Al-Hassan, 47, was a powerful opponent of Syria in Lebanon. He headed an investigation over the summer that led to the arrest of former Information Minister Michel Samaha, a Lebanese politician who was one of Syria's most loyal allies in Lebanon. He was among eight people killed in the attack on Friday.
"He was killed while he was defending his country," said Samer al-Hirri, who traveled from northern Lebanon to attend the funeral.
Ahead of the burial, there was a memorial ceremony attended by government officials and al-Hassan's wife Anna, his two sons, Majd and Mazen, and his parents.
Even before Friday's bombing, the civil war in neighboring Syria had set off violence in Lebanon and deepened tensions between supporters and opponents of President Bashar Assad's regime. The attack heightened fears that Lebanon could easily plunge back into cycles of sectarian violence and reprisal that have haunted it for decades.
France's foreign minister said it was likely that Assad's government had a hand in the assassination. Laurent Fabius told Europe-1 radio that while it was not fully clear who was behind the attack, it was "probable" that Syria played a role.
"Everything suggests that it's an extension of the Syrian tragedy," he said.
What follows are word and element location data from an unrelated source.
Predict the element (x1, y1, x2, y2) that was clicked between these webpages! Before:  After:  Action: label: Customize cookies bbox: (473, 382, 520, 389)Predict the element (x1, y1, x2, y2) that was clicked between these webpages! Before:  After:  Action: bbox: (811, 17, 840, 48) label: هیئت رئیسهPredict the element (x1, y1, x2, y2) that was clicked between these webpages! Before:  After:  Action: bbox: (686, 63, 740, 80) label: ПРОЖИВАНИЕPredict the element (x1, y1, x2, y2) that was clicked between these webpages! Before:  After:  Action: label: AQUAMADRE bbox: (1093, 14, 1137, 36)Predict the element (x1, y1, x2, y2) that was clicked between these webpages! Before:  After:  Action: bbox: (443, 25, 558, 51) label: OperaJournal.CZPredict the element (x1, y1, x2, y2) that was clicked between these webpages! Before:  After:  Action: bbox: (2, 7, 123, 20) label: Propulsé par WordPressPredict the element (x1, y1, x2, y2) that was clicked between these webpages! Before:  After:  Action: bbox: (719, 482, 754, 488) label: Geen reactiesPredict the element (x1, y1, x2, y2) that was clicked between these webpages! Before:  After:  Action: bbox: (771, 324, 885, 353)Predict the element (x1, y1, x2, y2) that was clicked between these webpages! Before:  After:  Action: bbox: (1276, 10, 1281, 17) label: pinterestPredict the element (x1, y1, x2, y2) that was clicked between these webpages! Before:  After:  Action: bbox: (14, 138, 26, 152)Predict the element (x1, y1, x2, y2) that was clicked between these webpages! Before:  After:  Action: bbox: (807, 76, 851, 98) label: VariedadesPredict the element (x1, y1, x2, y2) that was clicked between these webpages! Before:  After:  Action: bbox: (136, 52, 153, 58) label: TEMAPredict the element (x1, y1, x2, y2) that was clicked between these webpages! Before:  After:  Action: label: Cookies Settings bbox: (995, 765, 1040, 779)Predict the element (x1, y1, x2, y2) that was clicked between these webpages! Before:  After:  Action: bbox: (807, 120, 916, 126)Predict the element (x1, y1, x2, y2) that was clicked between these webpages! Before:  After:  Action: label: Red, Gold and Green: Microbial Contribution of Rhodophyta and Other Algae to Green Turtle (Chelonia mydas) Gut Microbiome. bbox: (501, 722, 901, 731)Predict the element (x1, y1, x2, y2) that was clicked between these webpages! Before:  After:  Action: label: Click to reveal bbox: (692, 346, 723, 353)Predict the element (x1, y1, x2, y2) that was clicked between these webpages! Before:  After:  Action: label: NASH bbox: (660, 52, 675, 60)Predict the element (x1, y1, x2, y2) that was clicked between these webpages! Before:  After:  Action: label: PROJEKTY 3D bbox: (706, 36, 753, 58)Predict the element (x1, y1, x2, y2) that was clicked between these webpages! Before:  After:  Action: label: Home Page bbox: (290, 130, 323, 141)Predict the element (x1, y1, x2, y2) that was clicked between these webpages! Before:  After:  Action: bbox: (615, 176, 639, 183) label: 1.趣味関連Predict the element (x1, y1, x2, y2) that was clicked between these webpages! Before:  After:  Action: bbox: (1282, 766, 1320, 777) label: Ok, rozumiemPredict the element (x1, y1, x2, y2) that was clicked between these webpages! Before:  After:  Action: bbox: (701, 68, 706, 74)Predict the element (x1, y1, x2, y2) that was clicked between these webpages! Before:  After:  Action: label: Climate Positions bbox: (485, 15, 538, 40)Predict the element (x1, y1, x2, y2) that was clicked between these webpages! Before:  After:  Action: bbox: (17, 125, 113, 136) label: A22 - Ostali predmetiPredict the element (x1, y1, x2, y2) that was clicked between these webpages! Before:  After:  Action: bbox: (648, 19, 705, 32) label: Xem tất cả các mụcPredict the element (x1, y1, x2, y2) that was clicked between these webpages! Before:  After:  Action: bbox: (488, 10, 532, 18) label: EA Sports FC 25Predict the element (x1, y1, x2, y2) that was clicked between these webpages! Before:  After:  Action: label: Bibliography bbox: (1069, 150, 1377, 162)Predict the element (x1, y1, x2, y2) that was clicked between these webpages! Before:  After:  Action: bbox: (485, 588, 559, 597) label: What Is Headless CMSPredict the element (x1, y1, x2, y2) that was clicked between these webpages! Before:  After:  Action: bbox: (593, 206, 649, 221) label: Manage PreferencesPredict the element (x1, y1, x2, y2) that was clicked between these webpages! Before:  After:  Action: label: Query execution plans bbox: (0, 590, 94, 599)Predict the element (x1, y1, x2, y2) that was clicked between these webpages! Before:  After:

Dozens of anti-Syrian protesters erected eight tents near the Cabinet headquarters in central Beirut, saying they will stay until Prime Minister Najib Mikati's government, which is dominated by the Shiite militant group Hezbollah and its allies, resigns. Hezbollah is Syria's most powerful ally in Lebanon, which for much of the past 30 years has lived under Syrian military and political domination.